Though books of a certain size can be daunting for some, “All the Light We Cannot See” manages to keep the reader at a sprinter’s pace during its marathon of pages. The novel bounces between three major storylines with the large majority between 1940 and 1944 in France and Germany during World War II, never sticking to one for more than a few pages. But instead of being thrown by the rapid shifts you are somehow pulled deeper into the narrative as the lives of characters become more delicately intertwined usually unbeknownst to them. You follow the lives of Marie-Laure LeBlanc, a blind French girl, Werner Pfennig, an orphaned German boy and Major von Rumpel, an expert gemologist — all the while holding your breath hoping for happy endings regardless of the savageness of the wartime setting.

Love, loss, lore and legend — Doerr is able to elegantly evoke so much and so vividly that there are times you could almost feel the breeze in your hair or hear the bombs crashing around you.
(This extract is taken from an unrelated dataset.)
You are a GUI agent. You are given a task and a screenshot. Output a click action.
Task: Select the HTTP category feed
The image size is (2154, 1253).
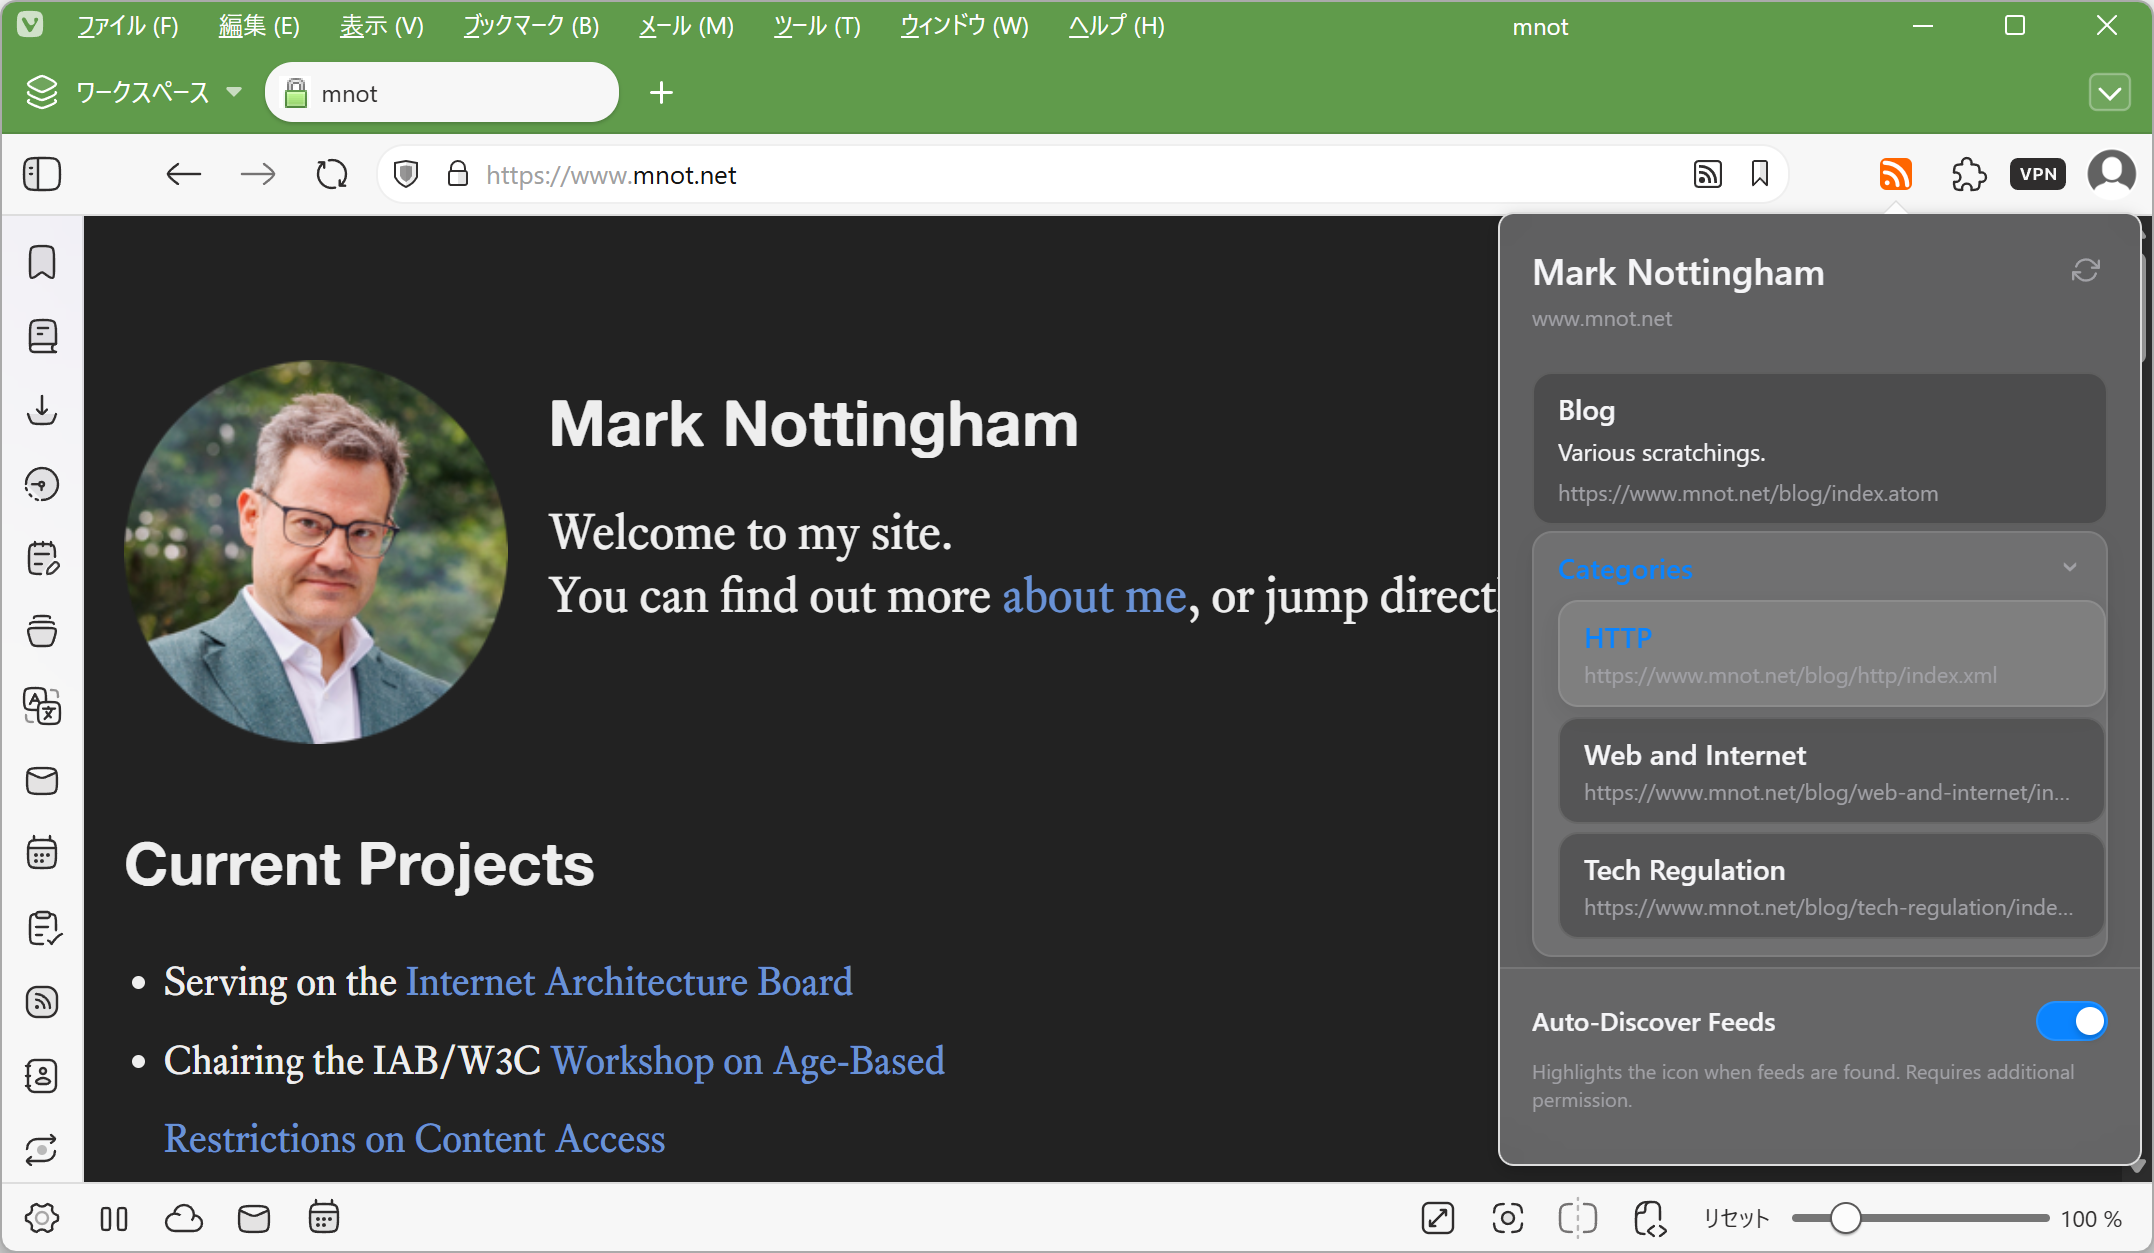pos(1831,654)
Page after page you are rapt with suspense of what’s to come in such uncertain times. Longing for good news and happy endings but deep down knowing that hope is likely only holding you together just long enough for reality to catch up and painfully rip you apart.

Doerr is able to expertly weave a heartbreakingly beautiful and suspenseful narrative that is bound to leave a lasting impression on all who read it. I can only send my condolences to the next book I read for it will be nearly impossible to shake the hold this book had me.

5/5 — One of the best books I’ve read in a long time. The beautifully woven and suspenseful story will keep the pages turning quickly from start to finish.